_WORK ITEM_
After finding "Given: Select the Square aspect ratio icon" in a line below, print that line and the rest of the lines exactly, leaving out all pictures.

----- TASK MATERIAL -----

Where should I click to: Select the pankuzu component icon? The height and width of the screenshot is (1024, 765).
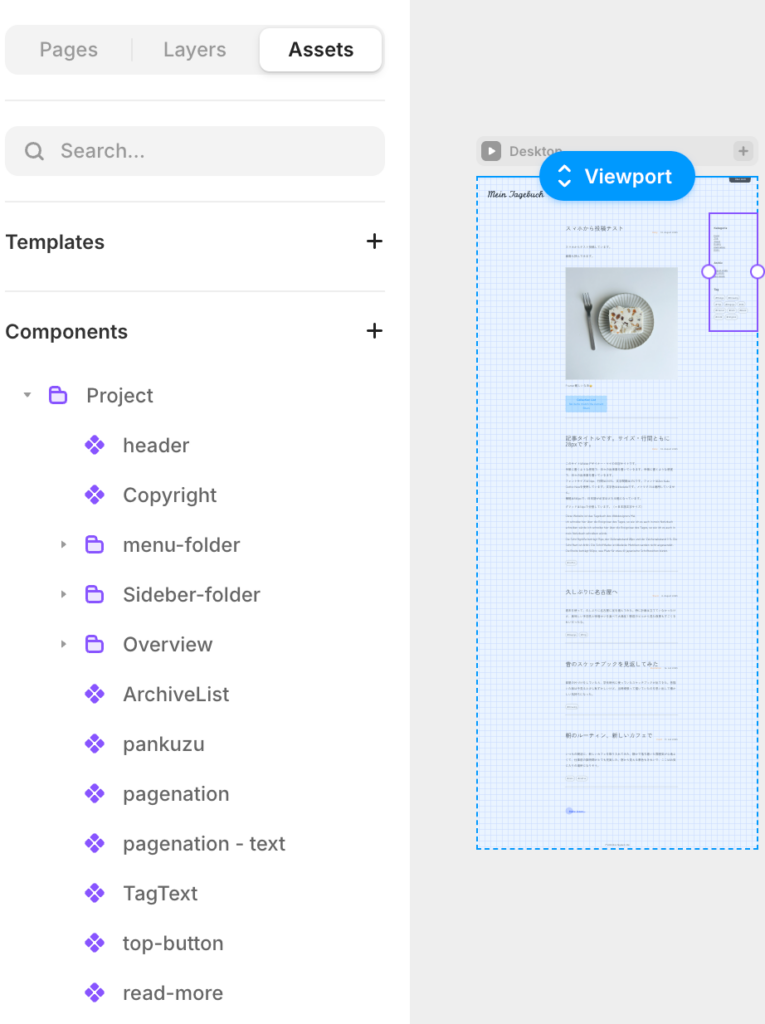tap(95, 744)
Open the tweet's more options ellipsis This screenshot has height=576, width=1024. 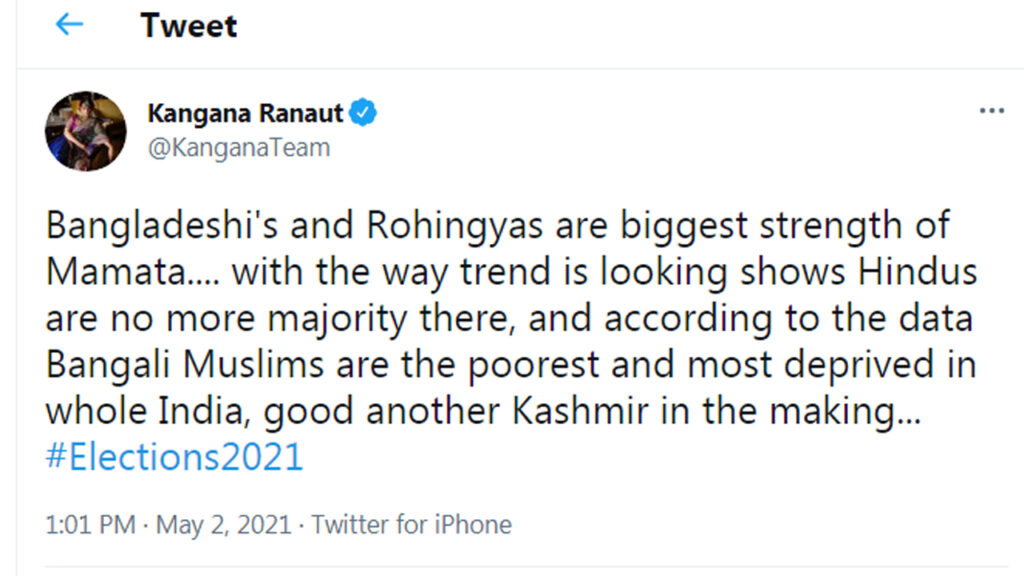pyautogui.click(x=991, y=111)
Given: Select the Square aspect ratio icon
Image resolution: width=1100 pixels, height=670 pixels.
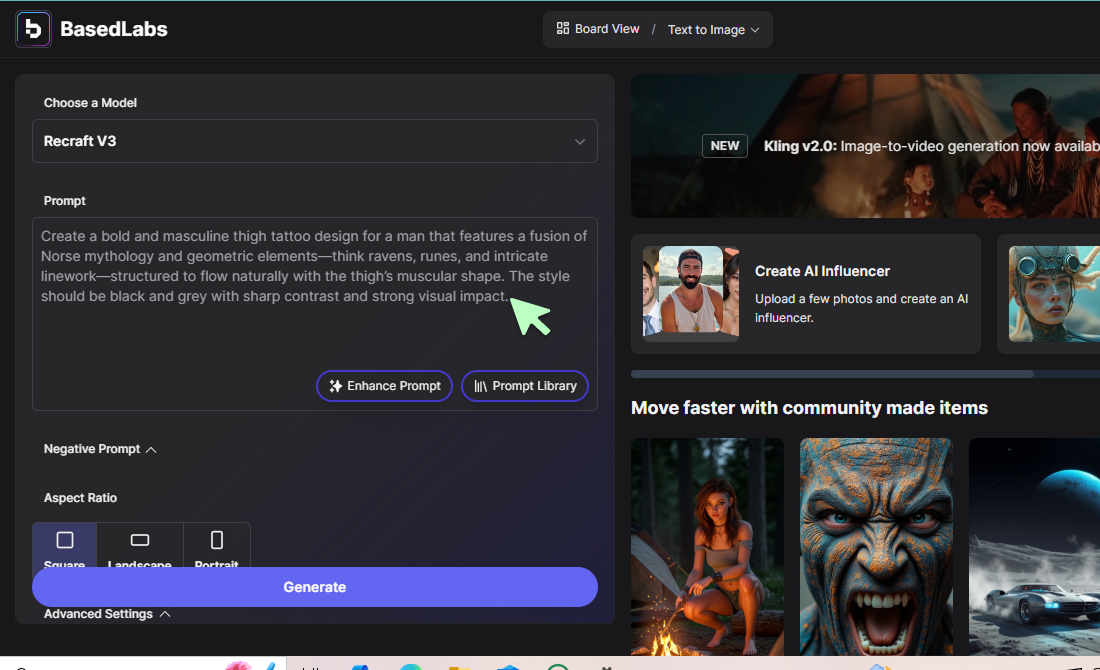Looking at the screenshot, I should [64, 538].
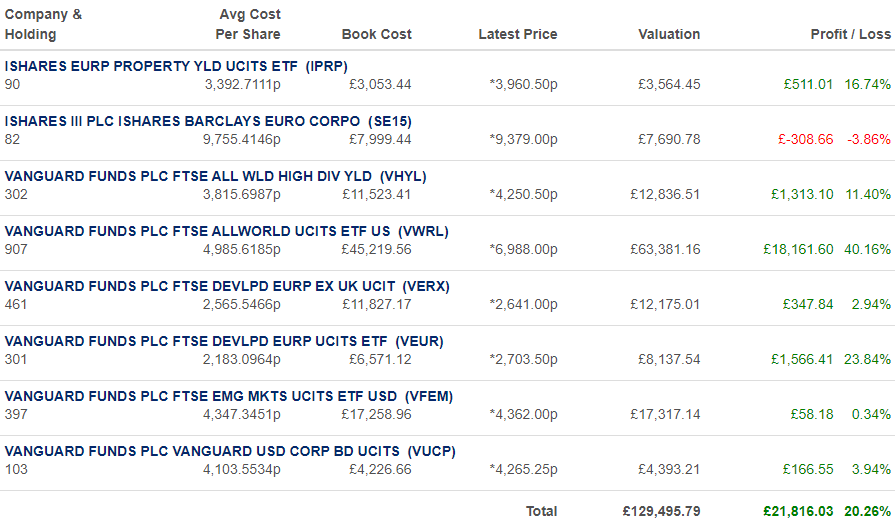Click the total valuation £129,495.79
This screenshot has height=521, width=895.
point(661,511)
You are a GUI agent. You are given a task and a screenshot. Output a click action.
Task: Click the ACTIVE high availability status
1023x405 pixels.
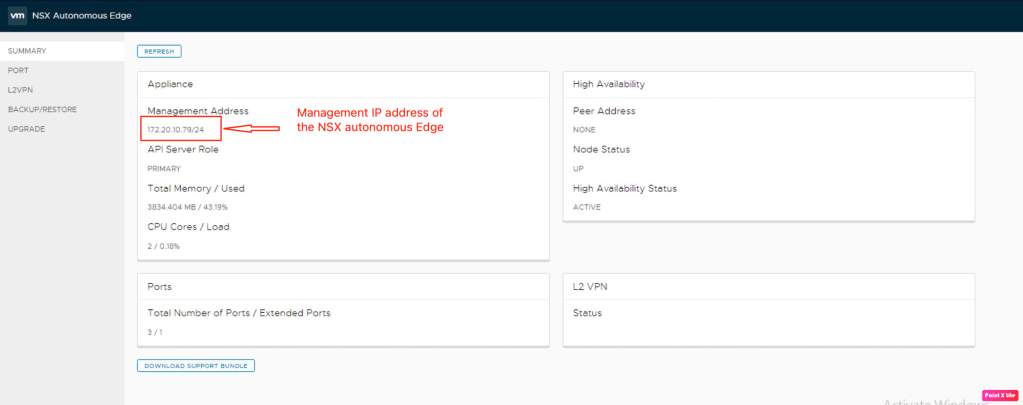tap(586, 207)
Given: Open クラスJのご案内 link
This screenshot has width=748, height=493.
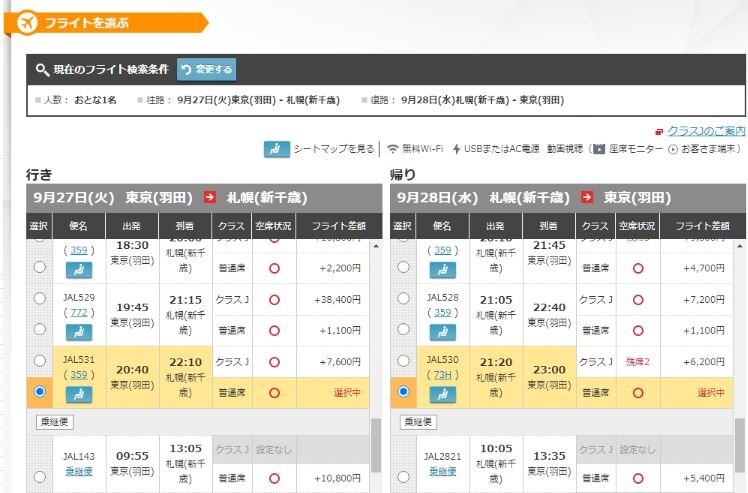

-----

_WRITTEN RESPONSE_
Given: Select the Square aspect ratio icon
Image resolution: width=1100 pixels, height=670 pixels.
Looking at the screenshot, I should [64, 538].
Click the total valuation £129,495.79
This screenshot has height=521, width=895.
point(661,511)
You are a GUI agent. You are given a task and a screenshot. Output a click action.
Task: Click the ACTIVE high availability status
1023x405 pixels.
tap(586, 207)
Given: Open クラスJのご案内 link
This screenshot has width=748, height=493.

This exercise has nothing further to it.